The influence of horizontally rotating sound on standing balance


Authors: Gandemer L., Parseihian G., Kronland-Martinet R., Bourdin C.
Publication Date: December 2014
Journal: Experimental Brain Research (vol. 232(12), pp. 3813-3820, 2014)



Postural control is known to be the result of the integration and processing of various sensory inputs by the central nervous system. Among the various afferent inputs, the role of auditory information in postural regulation has been addressed in relatively few studies, which led to conflicting results. The purpose of the present study was to investigate the influence of a rotating auditory stimulus, delivered by an immersive 3D sound spatialization system, on the standing posture of young subjects.
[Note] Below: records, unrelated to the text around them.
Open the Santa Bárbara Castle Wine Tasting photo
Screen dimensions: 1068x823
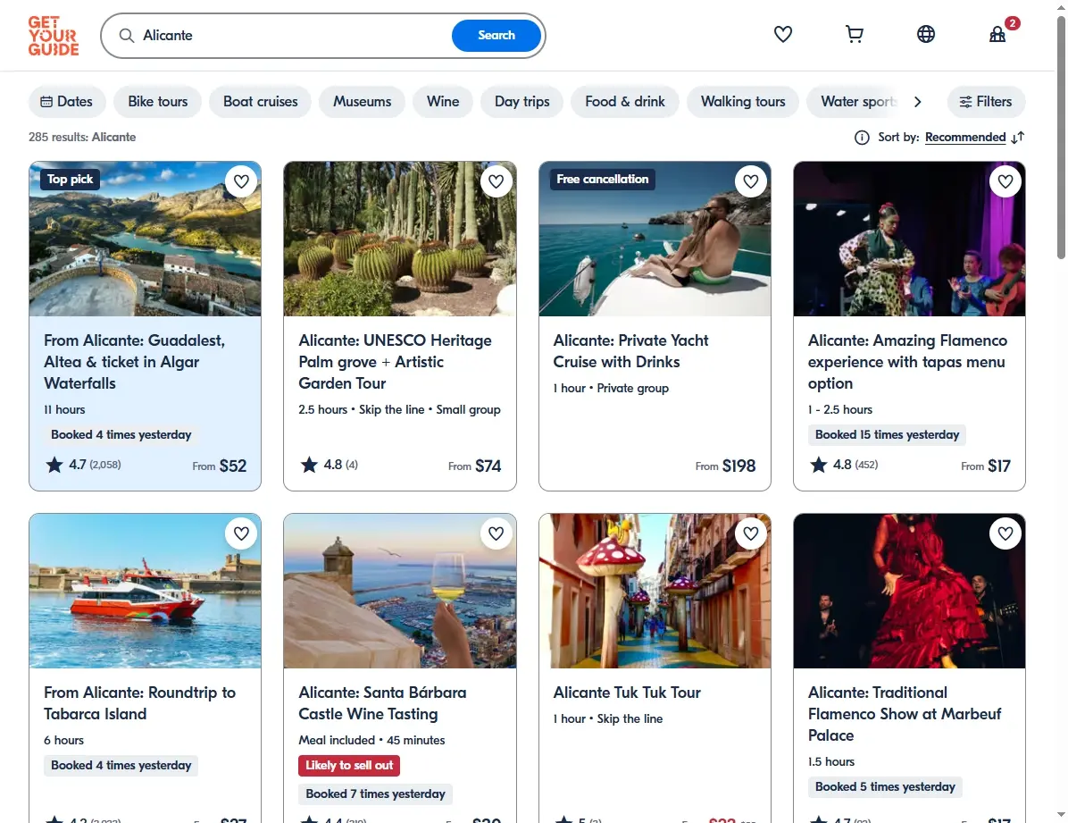[x=400, y=592]
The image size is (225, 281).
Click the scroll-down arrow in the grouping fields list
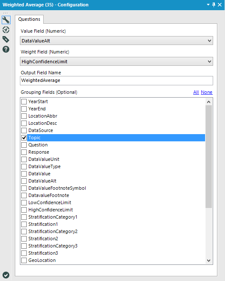[x=209, y=261]
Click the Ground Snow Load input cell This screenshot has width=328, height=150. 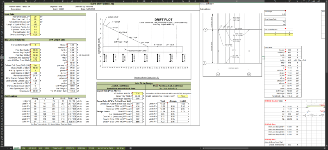[35, 22]
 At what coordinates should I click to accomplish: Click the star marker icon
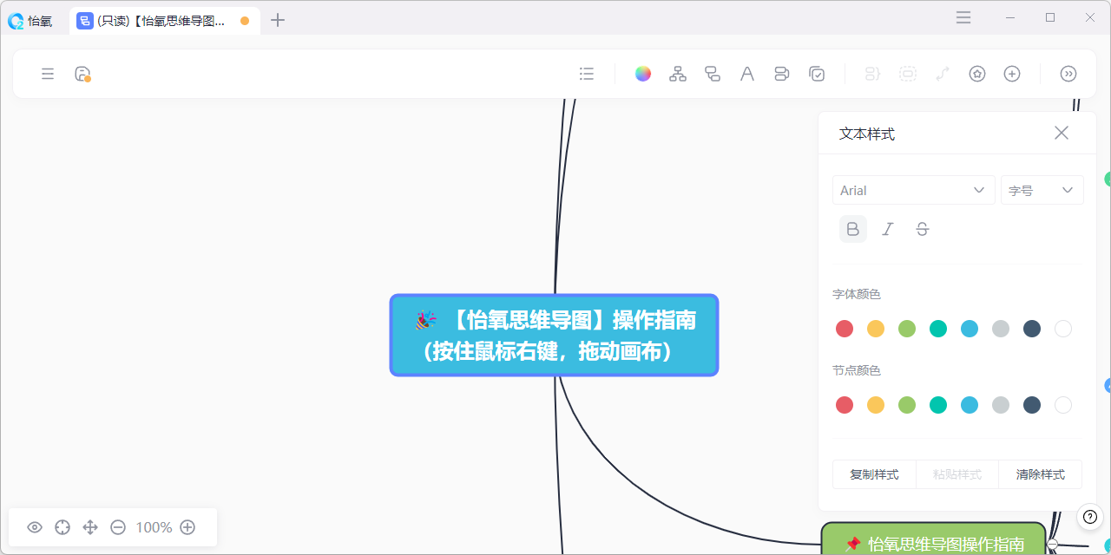pyautogui.click(x=977, y=74)
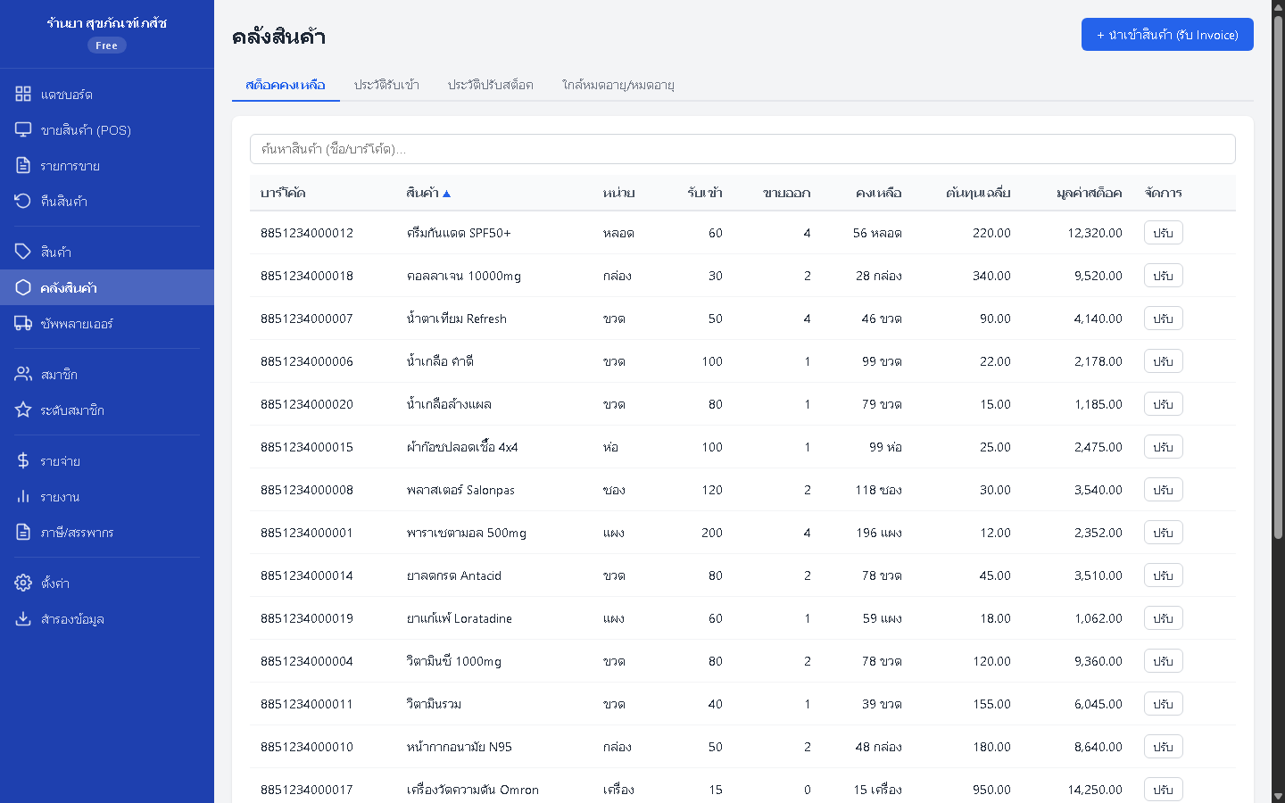1285x803 pixels.
Task: Open settings gear icon in sidebar
Action: [23, 583]
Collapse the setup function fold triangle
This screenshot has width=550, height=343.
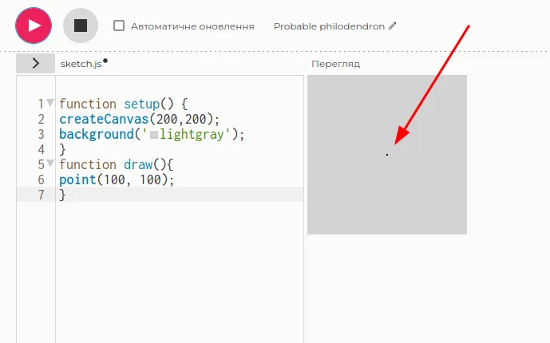(x=50, y=104)
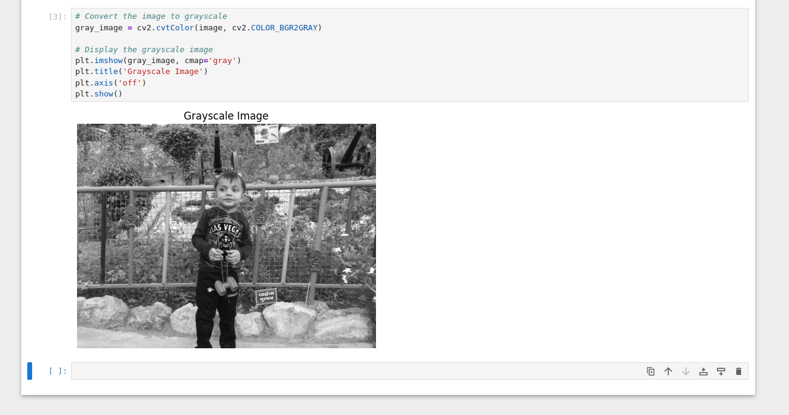The height and width of the screenshot is (415, 789).
Task: Insert a new cell above
Action: 703,371
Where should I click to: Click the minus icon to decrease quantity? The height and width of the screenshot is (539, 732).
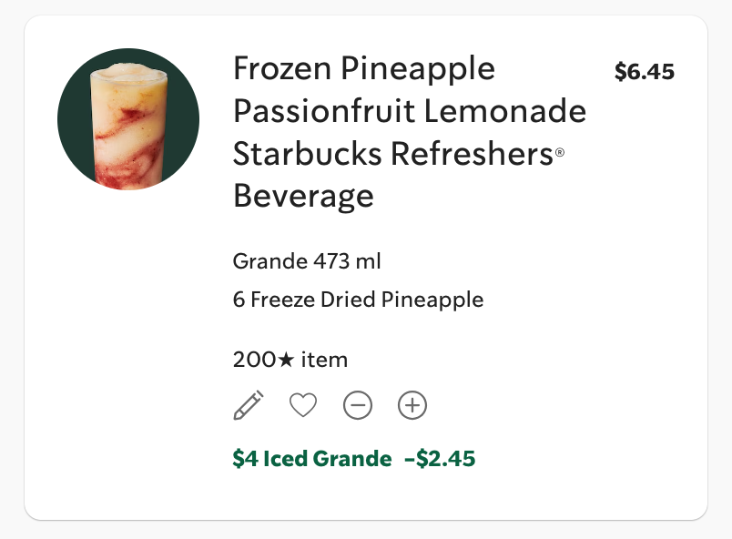[x=358, y=404]
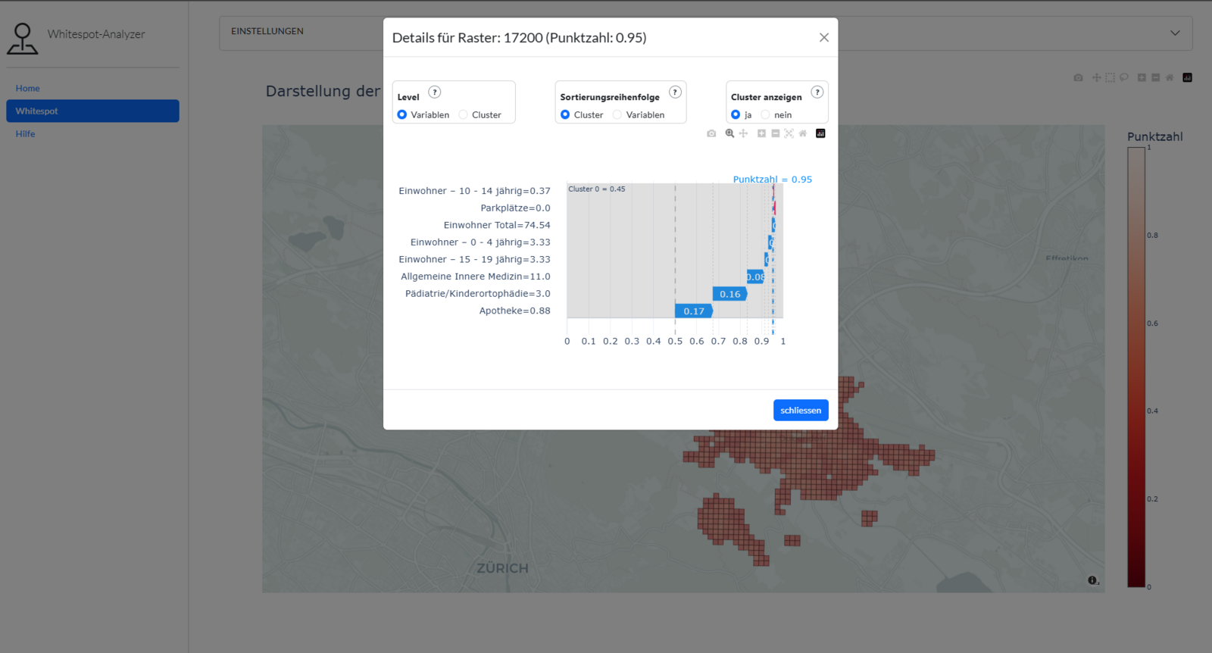Screen dimensions: 1212x653
Task: Download the waterfall chart as PNG
Action: (711, 133)
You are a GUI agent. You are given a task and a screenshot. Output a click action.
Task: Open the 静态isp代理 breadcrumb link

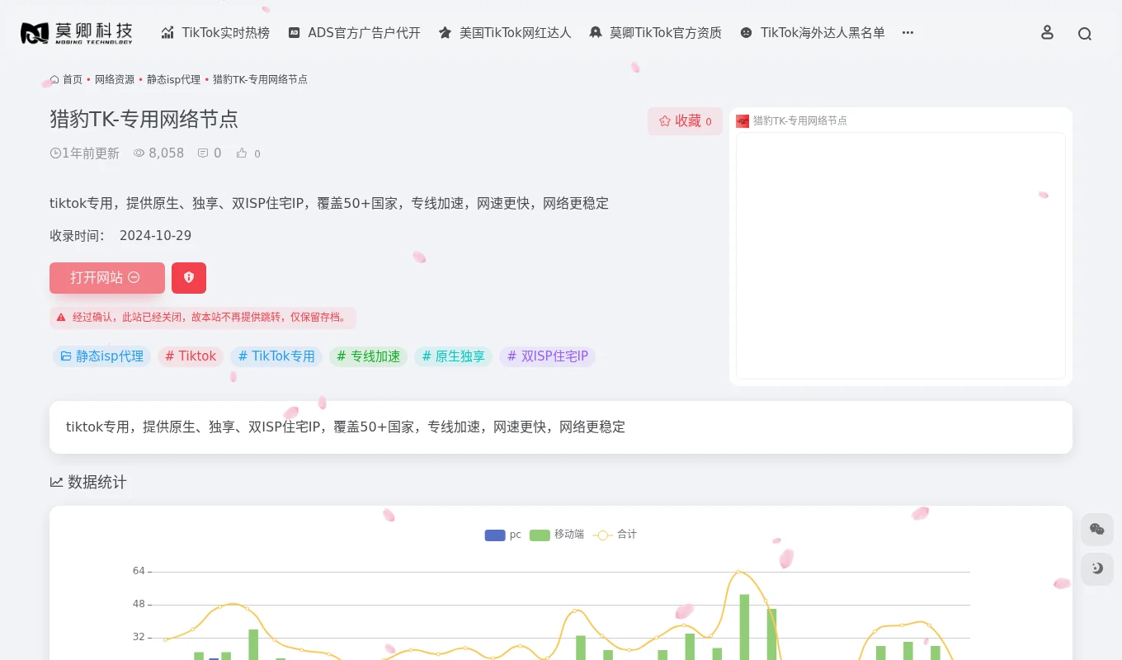[x=173, y=79]
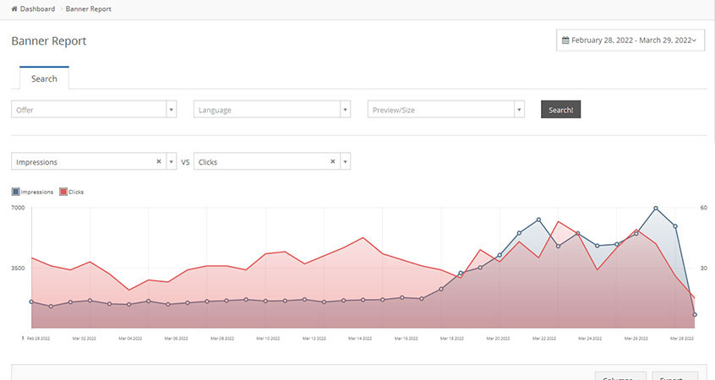Click the last Impressions data point on Mar 28

click(x=695, y=315)
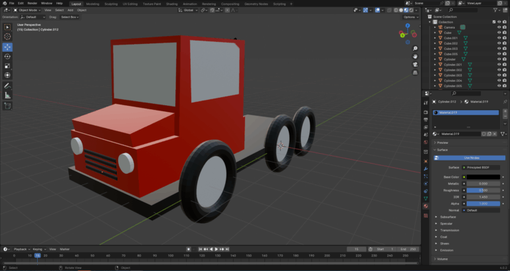Select the Rotate tool
Viewport: 510px width, 271px height.
click(x=7, y=57)
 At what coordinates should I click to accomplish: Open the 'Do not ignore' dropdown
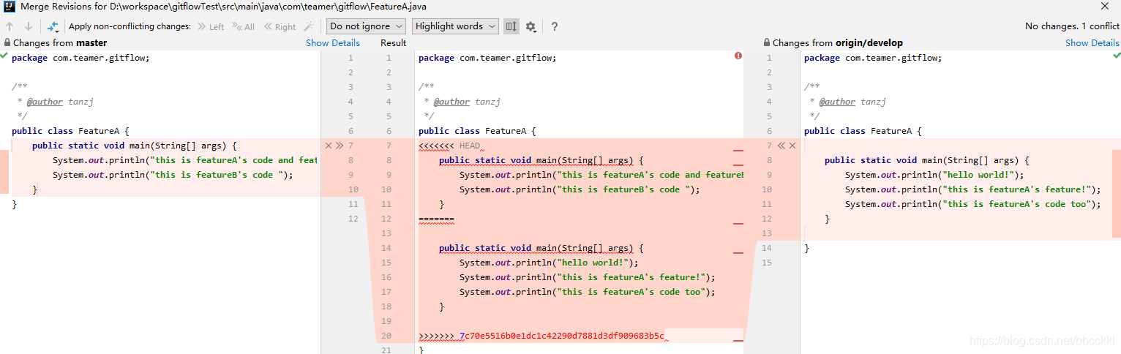366,26
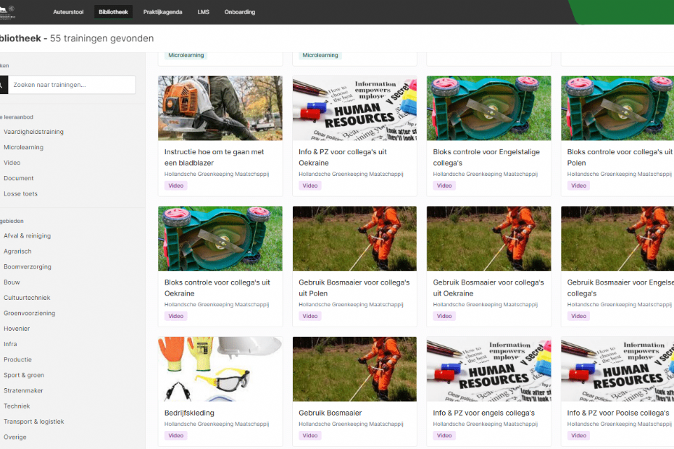Open 'Bloks controle voor Engelstalige collega's' training
This screenshot has height=449, width=674.
pos(487,157)
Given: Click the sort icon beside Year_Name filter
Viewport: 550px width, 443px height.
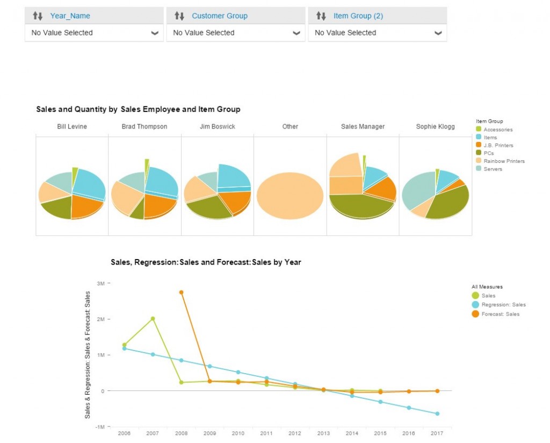Looking at the screenshot, I should tap(37, 16).
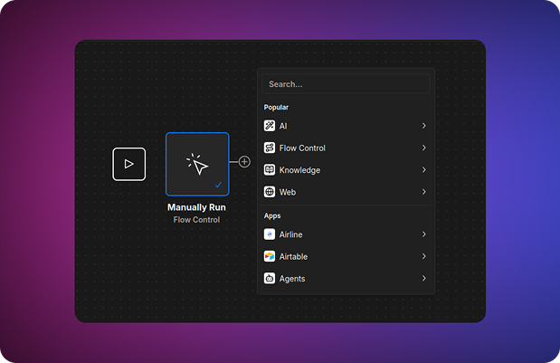This screenshot has width=560, height=363.
Task: Expand the AI category chevron
Action: (423, 126)
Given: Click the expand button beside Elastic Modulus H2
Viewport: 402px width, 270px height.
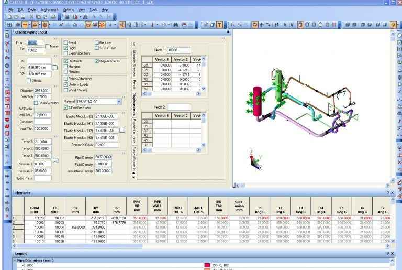Looking at the screenshot, I should (x=122, y=129).
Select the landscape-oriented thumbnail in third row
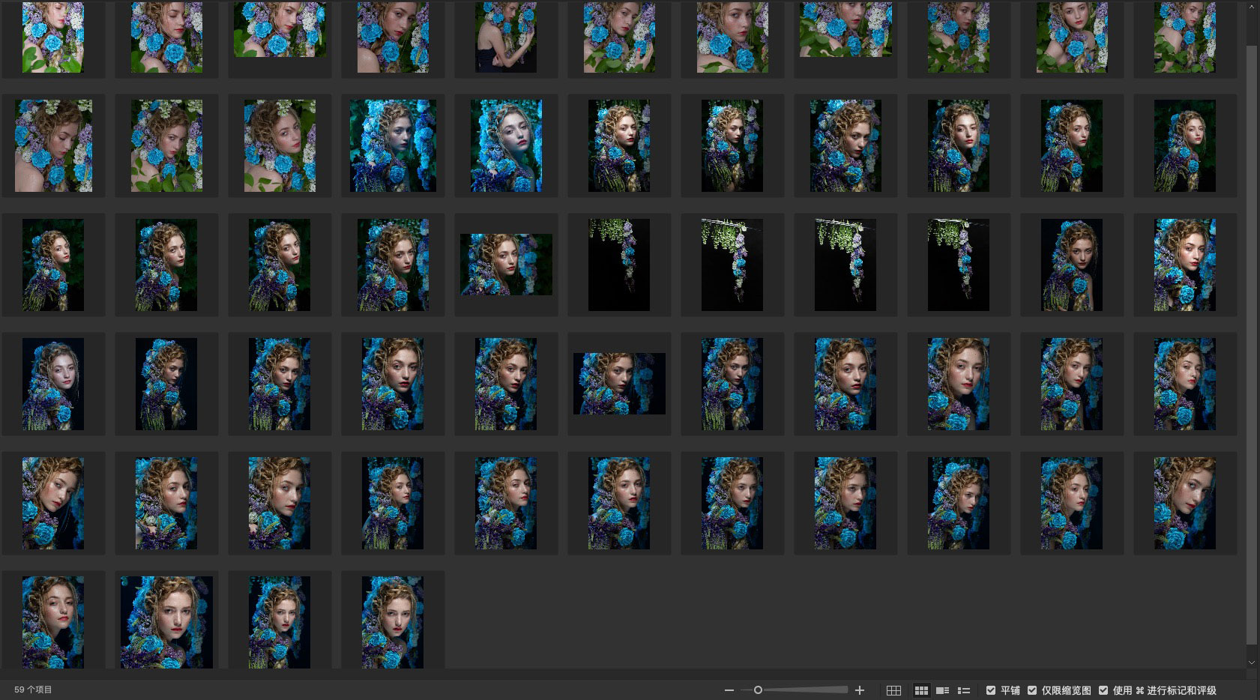 pyautogui.click(x=506, y=265)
The postural sway of 20 upright, blindfolded subjects was recorded using a force platform. Use of various sound source rotation velocities followed by sudden immobilization of the sound was compared with two control conditions: no sound and a stationary sound source. The experiment showed that subjects reduced their body sway amplitude and velocity in the presence of rotating sound compared with the control conditions. The faster the sound source was rotating, the greater the reduction in subject body sway.Moreover, disruption of subject postural regulation was observed as soon as the sound source was immobilized. These results suggest that auditory information cannot be neglected in postural control, and that it acts as additional information influencing postural regulation.